Background technology:
Newcastle disease (Newcastle disease; ND) be the strong communicable disease of present serious harm livestock industry and human health; Two sick propagation all can cause respiratory system disease and the general septicemia of bird, and nearly all wild and domestic bird all can infect.Now, newcastle disease (ND) is classified as the category-A transmissible disease by International Office of Epizootics (OIE), and China Ministry of Agriculture also is decided to be one type of animal epidemic to them.Newcastle disease be by NDV (Newcastle disease virus, NDV) cause bird with expiratory dyspnea, the yellow-green colour of having loose bowels just, nervous function disorder and mucous membrane, serous coat is hemorrhage is height contact, the acute septic transmissible disease of principal character.Though NDV has only a serotype, at present the biological characteristicses such as virulence between tens of kinds of strains are widely different in the world.Generally can NDV be divided into anaphylactic type strain, middle hair style strain and delayed type strain by traditional pathogenic index difference.NDV belongs to the member of the Rubulavirus (Rubulavirus) of Paramyxoviridae (Paramyxoviridae), paramyxovirus subfamily (Paramyxovirinae).Virus particle is polymorphism, and diameter is about 100~250nm, has the virus particle of cyst membrane generally rounded, but often irregular because of cyst membrane breakage form.(Newcastle disease virus is a non-segmented negative sub-thread minus-stranded rna virus NDV) to NDV, is the important member and the model virus of Paramyxoviridae.The full gene group leader of NDV 15186bp comprises 6 genes, respectively at least 8 kinds of albumen of coding; Be nucleoprotein (NP), phosphoric acid albumen (P), stromatin (M); Fusion rotein (F), hemagglutinin-neuraminidase (HN) and polymerase protein (L), and by V and two kinds of albumen of W of P genes encoding.Wherein F albumen is that the NDV cells infected is necessary, and it can not only promote virus envelope and host cell membrane to merge, and can promote to merge between the adjacent host cell, is the important component that constitutes the NDV virulence.
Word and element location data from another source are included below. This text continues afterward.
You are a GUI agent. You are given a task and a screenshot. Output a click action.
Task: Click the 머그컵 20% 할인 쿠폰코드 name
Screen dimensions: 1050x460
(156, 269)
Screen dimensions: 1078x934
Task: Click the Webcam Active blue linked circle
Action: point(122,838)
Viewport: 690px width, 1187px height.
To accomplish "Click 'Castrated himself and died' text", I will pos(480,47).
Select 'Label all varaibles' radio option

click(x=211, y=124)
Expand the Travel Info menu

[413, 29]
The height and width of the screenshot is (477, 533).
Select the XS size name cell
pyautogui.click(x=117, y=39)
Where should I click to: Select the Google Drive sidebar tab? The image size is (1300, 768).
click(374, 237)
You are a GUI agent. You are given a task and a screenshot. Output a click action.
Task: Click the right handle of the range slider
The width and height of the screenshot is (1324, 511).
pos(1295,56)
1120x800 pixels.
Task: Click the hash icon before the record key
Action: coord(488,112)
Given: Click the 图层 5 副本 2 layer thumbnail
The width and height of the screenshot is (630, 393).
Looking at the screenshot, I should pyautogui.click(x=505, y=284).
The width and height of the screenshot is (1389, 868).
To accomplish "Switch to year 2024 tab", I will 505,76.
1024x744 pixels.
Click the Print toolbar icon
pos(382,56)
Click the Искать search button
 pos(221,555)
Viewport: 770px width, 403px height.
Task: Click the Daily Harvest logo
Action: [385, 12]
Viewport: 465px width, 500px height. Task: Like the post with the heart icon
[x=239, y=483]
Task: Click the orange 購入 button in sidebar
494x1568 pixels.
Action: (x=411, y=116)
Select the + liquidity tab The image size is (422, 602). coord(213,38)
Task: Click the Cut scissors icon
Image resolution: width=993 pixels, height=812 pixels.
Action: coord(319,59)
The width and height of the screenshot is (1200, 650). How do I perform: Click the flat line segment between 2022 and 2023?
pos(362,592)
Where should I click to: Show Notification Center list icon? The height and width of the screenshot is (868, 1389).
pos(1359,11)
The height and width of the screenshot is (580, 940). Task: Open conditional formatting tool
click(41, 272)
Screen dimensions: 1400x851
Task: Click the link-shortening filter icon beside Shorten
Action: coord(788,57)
At present; The diagnosis of newcastle disease virulence mainly is serological test and egg inoculation experiment; Technical evaluation hypotypes such as real time fluorescence quantifying PCR method and gene chip have been developed in recent years successively; But existing pathogen separation and serological diagnostic method complex operation; Can't realize synchronous detection to different subtype, PCR method also can't realize to this virus carry out fast, accurately, the purpose of high throughput testing somatotype, thereby need that research is a kind of can carry out the integrated diagnostic techniques that hypotype was investigated, accurately differentiated to high-throughput fast to influenza virus.
Summary of the invention:
The objective of the invention is to overcome the shortcoming that prior art exists; Seek to provide the tetra-sodium sequencing technologies discrimination method of a kind of NDV virulent strain and low virulent strain, for bird aquaculture, meat product processing and aspects such as exporter and international meat-based food trade provide a kind of quick, easy, efficient, practical discrimination method.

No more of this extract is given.